• _Provided material_
[Start of section]
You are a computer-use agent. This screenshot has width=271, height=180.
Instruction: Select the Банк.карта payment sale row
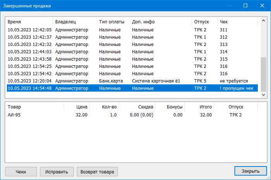point(132,81)
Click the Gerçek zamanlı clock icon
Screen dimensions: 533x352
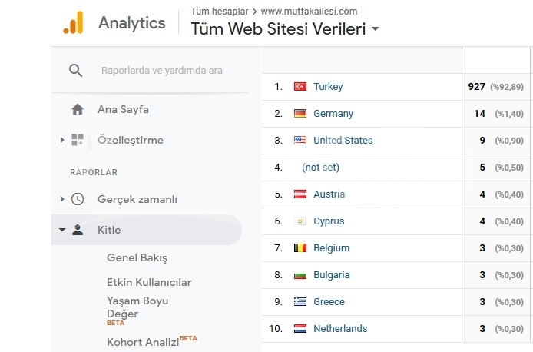pyautogui.click(x=78, y=199)
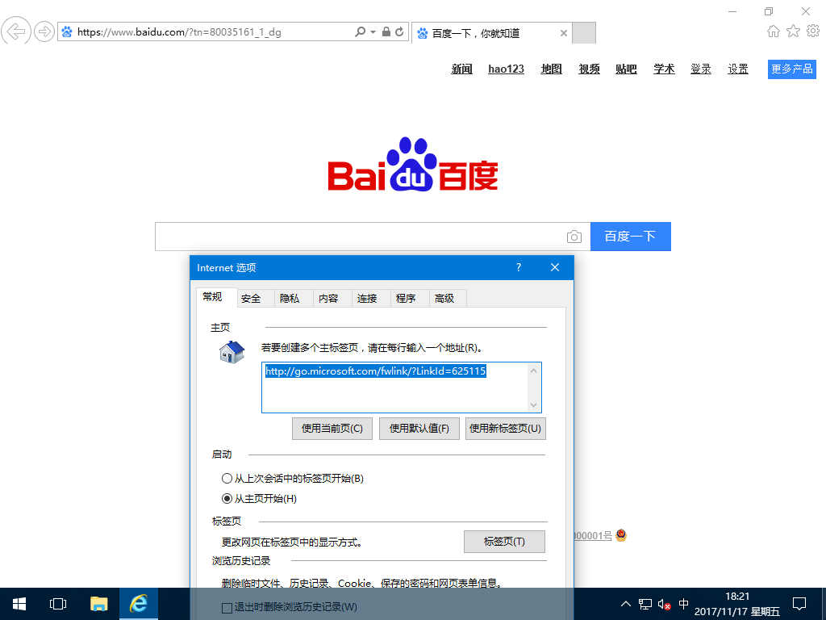The image size is (826, 620).
Task: Click the 使用默认值(F) button
Action: (x=419, y=428)
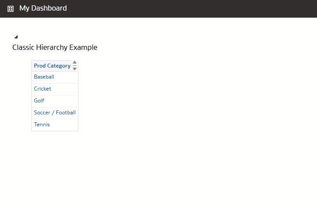The width and height of the screenshot is (317, 204).
Task: Sort Prod Category ascending with the up arrow
Action: (74, 62)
[End of section]
Write out each entry again exactly, and skip the pictures.

You are a computer-use agent. This screenshot has width=271, height=180.
Instruction: Select the Банк.карта payment sale row
point(132,81)
Click the Gerçek zamanlı clock icon
Screen dimensions: 533x352
pyautogui.click(x=78, y=199)
The image size is (826, 620).
Task: Click the 使用默认值(F) button
Action: (x=419, y=428)
The width and height of the screenshot is (317, 204).
Task: Sort Prod Category ascending with the up arrow
Action: (74, 62)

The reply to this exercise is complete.